ROBERTO JAYME/PHOTONEWS

Ao longo da semana, muita gente em Brasília esperou horas para poder ser imunizada. Em alguns momentos, houve falta de vacina

Os postos de saúde de Brasília e de Goiás viveram na última semana uma situação como há muito tempo não se via. Assustados com a ameaça da febre amarela, os habitantes dessas regiões correram aos postos para ser vacinados contra o vírus que provoca a doença. O resultado foram filas imensas, gente chegando de madrugada e um certo clima de pânico no ar. A situação foi criada a partir da divulgação das notícias da confirmação da morte de Graco Carvalho Abubakir, de Brasília, por causa da doença, e de outros três óbitos com suspeita de terem sido provocados pela enfermidade registrados em Goiás e no Paraná desde dezembro. Além disso, até a quinta-feira 10, outros nove casos suspeitos estavam em investigação – um em São Paulo, dois no Distrito Federal e seis em Goiás.

Além do alarme entre a população, a situação expôs alguns aspectos bastante preocupantes. O primeiro foi a repetição do triste hábito comum no Brasil de empurrar as responsabilidades por algo negativo. O que se viu na história do administrador de empresas Graco Abubakir, que morreu na terça-feira 8, na capital federal, foi exatamente isso. Ao longo da última semana, autoridades de Brasília e de Goiás quiseram colocar uma nas contas da outra o registro do que aconteceu com o rapaz. “Temos certeza de que ele contraiu a febre amarela em Pirenópolis”, afirmou Milton Menezes, subsecretário de Atenção à Saúde da Secretaria de Saúde de Brasília. De Pirenópolis, cidade turística goiana a 150 quilômetros da capital federal e local onde Graco esteve no final do ano, o secretário de Saúde do município, Aldo da Trindade Siqueira, rebatia. “Não dá para dizer que ele se infectou aqui”, argumentou.

Assine nossa newsletter:

Inscreva-se nas nossas newsletters e receba as principais notícias do dia em seu e-mail

De fato, essa é uma resposta difícil. Graco saiu de Brasília no dia 29 de dezembro com a namorada e mais 14 amigos para passar o Réveillon em Pirenópolis. No mesmo dia, reclamou de cansaço e se recusou a participar de um passeio a uma cachoeira próxima do hotel onde estava hospedado. A recusa chamou a atenção da turma. Afinal, o administrador era conhecido por uma disposição infinita. “Se ele fosse chamado para chutar gelo no Alasca, ele iria”, contou à ISTOÉ Fernanda Carvalho Abubakir, uma das irmãs de Graco.

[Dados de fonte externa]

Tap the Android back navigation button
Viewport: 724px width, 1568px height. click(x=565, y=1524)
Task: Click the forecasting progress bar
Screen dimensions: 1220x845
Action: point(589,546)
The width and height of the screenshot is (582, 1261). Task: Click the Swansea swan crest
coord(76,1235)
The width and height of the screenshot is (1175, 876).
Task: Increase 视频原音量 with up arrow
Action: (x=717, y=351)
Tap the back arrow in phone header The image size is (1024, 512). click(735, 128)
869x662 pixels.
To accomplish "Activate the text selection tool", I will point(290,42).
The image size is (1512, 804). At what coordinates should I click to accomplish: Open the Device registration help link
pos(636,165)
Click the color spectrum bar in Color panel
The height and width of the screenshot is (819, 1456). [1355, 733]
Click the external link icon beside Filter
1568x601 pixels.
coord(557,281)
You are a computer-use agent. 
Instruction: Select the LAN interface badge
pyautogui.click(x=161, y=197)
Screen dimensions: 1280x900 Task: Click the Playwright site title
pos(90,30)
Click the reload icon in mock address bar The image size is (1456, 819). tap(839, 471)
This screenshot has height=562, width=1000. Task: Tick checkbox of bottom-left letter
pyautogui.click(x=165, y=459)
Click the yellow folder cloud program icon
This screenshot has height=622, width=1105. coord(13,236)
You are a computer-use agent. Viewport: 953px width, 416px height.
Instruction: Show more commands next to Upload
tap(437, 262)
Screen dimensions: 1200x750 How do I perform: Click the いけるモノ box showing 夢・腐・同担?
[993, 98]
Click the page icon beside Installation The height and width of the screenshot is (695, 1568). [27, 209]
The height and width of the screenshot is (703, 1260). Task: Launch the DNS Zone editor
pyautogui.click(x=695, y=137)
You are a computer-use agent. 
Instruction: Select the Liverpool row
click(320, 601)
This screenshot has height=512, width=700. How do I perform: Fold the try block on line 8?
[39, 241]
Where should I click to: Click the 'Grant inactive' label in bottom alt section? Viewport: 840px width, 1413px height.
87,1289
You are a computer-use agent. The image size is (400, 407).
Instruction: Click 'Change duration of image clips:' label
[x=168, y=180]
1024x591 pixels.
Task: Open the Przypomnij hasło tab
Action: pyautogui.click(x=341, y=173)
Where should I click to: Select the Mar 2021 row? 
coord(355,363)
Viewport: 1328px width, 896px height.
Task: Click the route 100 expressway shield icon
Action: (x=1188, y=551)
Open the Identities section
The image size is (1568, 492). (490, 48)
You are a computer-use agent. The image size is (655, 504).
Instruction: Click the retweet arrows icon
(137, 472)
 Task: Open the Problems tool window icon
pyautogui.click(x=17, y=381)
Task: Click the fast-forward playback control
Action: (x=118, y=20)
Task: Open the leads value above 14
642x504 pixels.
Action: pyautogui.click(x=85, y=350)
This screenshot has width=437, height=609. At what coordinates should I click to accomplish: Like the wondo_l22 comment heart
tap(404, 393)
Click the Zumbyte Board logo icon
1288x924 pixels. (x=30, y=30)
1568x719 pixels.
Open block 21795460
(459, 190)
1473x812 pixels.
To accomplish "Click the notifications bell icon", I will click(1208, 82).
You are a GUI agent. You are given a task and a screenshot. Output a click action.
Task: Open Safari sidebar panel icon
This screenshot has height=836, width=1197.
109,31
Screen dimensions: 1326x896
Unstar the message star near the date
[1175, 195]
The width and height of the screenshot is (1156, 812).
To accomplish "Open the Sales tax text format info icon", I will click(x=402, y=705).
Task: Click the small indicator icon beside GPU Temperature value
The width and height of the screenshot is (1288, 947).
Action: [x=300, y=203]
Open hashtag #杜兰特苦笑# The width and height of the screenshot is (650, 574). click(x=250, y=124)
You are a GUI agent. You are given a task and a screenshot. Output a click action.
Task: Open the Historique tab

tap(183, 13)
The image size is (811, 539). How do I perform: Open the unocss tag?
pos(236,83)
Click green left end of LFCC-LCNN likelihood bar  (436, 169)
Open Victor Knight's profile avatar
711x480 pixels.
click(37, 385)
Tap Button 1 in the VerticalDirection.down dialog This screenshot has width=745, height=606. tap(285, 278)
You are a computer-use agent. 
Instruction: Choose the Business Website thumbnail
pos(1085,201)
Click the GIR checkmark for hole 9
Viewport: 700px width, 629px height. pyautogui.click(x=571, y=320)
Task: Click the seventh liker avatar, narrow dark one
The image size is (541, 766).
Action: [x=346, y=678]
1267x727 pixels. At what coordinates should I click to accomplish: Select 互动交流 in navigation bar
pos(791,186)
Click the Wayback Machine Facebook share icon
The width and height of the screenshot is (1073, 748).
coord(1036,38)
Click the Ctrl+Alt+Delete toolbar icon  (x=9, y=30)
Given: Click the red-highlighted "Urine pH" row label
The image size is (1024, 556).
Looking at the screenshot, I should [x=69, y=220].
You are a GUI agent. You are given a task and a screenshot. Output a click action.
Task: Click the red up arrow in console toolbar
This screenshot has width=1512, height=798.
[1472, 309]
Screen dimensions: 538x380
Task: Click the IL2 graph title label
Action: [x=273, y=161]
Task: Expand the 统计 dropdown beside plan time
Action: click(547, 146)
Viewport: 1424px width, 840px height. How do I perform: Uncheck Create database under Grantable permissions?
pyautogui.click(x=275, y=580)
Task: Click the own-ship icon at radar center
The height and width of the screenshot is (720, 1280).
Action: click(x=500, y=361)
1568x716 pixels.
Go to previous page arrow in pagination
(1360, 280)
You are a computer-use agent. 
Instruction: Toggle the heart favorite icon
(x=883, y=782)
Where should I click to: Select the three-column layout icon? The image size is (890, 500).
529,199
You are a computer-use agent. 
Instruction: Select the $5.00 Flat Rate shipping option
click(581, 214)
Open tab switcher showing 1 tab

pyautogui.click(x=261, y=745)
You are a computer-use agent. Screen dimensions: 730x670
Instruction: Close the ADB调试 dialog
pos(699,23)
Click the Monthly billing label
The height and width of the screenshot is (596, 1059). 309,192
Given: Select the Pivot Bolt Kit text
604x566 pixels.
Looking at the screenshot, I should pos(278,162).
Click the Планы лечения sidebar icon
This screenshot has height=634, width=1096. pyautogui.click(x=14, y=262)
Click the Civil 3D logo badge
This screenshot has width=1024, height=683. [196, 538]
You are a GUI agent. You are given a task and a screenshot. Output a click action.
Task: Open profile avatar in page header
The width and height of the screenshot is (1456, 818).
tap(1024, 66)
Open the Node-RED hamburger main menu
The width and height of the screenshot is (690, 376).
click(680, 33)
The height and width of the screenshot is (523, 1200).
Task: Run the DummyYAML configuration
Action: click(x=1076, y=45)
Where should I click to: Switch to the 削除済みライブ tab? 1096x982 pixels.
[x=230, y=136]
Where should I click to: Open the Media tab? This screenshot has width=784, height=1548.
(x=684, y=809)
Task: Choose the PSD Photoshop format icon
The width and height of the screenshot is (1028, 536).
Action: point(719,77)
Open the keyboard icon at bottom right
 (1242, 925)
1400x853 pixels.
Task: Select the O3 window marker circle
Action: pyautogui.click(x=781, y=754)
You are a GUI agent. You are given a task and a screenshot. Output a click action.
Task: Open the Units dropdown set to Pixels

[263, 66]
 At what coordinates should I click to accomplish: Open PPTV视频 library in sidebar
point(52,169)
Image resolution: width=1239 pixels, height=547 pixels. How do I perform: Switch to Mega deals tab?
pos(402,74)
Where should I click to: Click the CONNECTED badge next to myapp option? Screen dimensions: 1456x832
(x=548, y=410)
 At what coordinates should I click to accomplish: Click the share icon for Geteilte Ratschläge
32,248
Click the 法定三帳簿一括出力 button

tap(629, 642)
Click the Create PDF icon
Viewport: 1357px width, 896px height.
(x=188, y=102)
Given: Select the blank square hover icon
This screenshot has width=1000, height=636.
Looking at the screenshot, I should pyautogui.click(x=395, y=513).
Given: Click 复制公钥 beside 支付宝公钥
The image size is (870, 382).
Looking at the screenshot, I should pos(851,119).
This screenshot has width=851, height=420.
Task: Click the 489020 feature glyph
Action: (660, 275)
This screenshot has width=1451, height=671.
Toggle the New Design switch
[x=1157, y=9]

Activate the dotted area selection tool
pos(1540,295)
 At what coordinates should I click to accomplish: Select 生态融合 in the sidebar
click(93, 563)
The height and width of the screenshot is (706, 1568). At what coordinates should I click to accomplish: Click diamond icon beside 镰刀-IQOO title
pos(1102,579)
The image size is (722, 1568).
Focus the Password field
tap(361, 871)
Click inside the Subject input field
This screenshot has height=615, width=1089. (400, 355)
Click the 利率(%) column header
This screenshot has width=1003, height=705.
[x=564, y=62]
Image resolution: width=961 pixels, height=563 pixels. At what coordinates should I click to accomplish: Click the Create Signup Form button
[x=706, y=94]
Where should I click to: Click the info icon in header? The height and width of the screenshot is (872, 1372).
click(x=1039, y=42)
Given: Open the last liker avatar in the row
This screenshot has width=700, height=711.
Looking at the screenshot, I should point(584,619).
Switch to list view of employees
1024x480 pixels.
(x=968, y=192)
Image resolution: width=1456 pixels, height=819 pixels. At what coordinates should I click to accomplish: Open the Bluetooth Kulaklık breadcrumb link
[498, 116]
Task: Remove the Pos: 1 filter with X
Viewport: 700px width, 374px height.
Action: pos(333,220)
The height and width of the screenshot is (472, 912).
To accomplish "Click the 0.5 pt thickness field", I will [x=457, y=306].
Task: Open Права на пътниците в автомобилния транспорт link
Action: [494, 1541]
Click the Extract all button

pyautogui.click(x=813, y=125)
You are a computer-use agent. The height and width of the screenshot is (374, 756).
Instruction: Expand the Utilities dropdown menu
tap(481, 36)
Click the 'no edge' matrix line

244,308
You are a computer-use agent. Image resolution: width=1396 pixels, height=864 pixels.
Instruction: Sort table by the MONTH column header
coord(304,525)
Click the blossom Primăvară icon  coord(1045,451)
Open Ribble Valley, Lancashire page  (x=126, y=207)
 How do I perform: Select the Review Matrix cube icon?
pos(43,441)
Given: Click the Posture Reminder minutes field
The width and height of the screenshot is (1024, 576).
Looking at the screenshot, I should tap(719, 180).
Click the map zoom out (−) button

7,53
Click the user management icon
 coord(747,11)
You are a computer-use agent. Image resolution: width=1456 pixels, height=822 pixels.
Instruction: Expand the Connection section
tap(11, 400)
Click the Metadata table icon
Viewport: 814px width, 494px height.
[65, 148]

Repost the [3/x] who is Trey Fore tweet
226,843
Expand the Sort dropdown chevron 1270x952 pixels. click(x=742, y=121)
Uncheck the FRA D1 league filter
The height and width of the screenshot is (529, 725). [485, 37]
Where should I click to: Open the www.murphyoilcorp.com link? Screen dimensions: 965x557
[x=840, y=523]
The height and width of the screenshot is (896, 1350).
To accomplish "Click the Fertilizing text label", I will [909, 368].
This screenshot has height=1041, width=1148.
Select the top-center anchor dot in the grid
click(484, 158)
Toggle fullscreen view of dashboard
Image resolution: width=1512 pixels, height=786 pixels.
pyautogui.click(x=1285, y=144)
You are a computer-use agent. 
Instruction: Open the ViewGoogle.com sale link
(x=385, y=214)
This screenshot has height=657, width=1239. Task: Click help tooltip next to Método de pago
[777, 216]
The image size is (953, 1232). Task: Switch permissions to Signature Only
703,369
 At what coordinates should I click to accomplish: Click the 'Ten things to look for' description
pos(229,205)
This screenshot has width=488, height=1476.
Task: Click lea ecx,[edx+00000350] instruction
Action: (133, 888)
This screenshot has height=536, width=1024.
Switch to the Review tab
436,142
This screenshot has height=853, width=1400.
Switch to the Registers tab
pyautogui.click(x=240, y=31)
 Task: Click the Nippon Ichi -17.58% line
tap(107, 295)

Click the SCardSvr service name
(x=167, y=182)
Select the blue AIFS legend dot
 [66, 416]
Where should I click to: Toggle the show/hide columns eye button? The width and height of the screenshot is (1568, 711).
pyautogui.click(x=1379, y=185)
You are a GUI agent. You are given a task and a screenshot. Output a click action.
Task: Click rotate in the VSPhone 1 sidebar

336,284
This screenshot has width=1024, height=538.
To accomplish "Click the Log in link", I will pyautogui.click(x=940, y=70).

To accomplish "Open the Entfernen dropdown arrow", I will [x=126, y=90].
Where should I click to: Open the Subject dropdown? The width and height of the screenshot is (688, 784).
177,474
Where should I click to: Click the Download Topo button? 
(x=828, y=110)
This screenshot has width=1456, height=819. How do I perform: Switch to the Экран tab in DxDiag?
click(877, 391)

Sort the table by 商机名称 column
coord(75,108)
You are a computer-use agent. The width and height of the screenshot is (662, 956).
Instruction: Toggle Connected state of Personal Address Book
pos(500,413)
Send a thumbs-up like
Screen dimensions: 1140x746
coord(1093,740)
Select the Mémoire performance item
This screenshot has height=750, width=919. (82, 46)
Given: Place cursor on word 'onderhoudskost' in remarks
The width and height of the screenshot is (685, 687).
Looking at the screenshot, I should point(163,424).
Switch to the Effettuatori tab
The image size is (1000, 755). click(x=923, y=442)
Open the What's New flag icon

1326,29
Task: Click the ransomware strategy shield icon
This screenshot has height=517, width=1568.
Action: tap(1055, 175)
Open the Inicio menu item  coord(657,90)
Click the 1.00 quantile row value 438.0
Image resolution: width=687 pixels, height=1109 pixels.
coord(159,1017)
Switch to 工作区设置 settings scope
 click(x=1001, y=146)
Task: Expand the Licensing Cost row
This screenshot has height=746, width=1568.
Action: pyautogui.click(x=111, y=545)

FABIO RODRIGUES POZZEBOM/ABR

“O risco de haver casos de febre amarela urbana está descartado”
José Gomes Temporão, ministro da Saúde

No dia 31, outro fato preocupou os amigos. Quando passeava em uma cachoeira nos arredores do município, o administrador queixou-se de mal-estar. Dois dias depois, já de volta ao DistriDistrito Federal, ele começou a apresentar fortes dores e febre alta. Graco foi internado no dia 4 de janeiro e morreu quatro dias depois.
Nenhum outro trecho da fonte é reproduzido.